(Source records)
=====
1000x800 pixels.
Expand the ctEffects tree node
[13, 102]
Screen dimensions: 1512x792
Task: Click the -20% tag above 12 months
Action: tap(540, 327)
=====
Update the material above by changing "tree node" to "folder" and leaving every other part as it is.

1000x800 pixels.
Expand the ctEffects folder
[13, 102]
Screen dimensions: 1512x792
Task: Click the -20% tag above 12 months
Action: tap(540, 327)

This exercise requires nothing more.